Kıssadan hisse: Bir padişahın yanında bir adam vardı. Her gün kalkar ve padişaha: “ İyilik yapanlara iyilik yap. Çünkü kötülük yapanlara kendi kötülükleri yeter.” derdi. Padişah bunun için ona çok değer verirdi.

Biri ona haset etti ve padişaha giderek,’ Padişahım o adam, senin ağzının fena koktuğunu söylüyor’ dedi. Padişah,’ bunu ispat edebilir misin?’ deyince, ‘Onu yanına çağırdığın zaman, eliyle burnunu tutar ve nefes almamaya çalışır’ dedi. Sonra padişahın yanından ayrıldı ve adamı evine davet ederek bol sarımsaklı yemekler yedirdi. Davetten sonra padişah adamı çağırttı. Adam padişahın huzuruna çıkınca, onu rahatsız etmemek için elini ağzına götürdü. Padişah düzenbaz adamın doğru söylediğini sandı. Hemen idam fermanını hazırlayıp mühürledi ve adamın eline verdi.

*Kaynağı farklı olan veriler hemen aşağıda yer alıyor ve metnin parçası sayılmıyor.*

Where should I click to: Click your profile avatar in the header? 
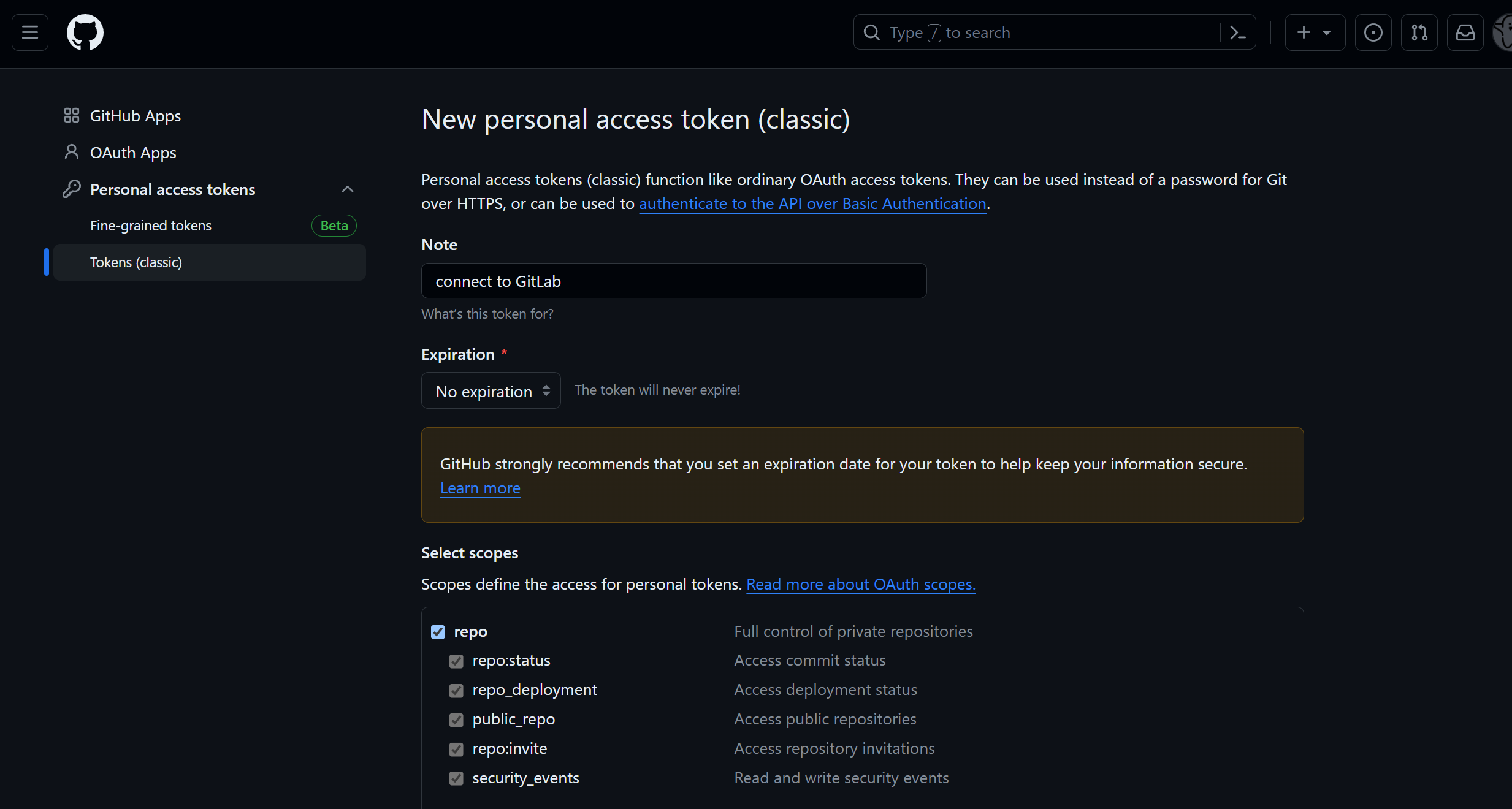1504,32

Meraktan çatlayan hasetçi hemen onu kapıda karşıladı ve ne olduğunu sordu. Hiçbir şeyden haberi olmayan adam,’ herhalde padişah bana bir ödül belgesi yazdı’ dedi. Hasetçi, ‘Sen her zaman padişahın ikramına mazhar oluyorsun, ne olur bunu bana ver!’ deyince adam onu kıramadı ve belgeyi ona verdi. Belgeyi alan hasetçi sevinçle görevli memura gidip gösterdi ve ödülünü almak istedi. Buna gülen görevli ‘ Burada senin öldürüleceğin ve derinin yüzüleceği söyleniyor.’ dedi. Adam ‘ Bu, aslında başkası için yazılmıştı, inanmazsanız padişaha gidip soralım’ dediyse de sözünü dinletemedi ve canından oldu.

Adam, ertesi gün, her zamanki görevini yerine getirmek üzere padişahın huzuruna çıktı ve ona aynı sözü söyledi. Padişah şaşırarak ‘kâğıdı ne yaptın’ deyince,’ Filan kimse benden istedi, ona hediye ettim.’ dedi. Padişah,’ O senin için benim hakkımda şöyle, şöyle söylemişsin demişti’ deyince,’ Hayır ben öyle bir şey söylemedim’ dedi. ‘Elini niye ağzına getirdin?’ deyince ise durumu anlattı. Meselenin aslını öğrenen padişah ‘Bundan böyle sen hep bu sözü söylemeye devam et’ dedi.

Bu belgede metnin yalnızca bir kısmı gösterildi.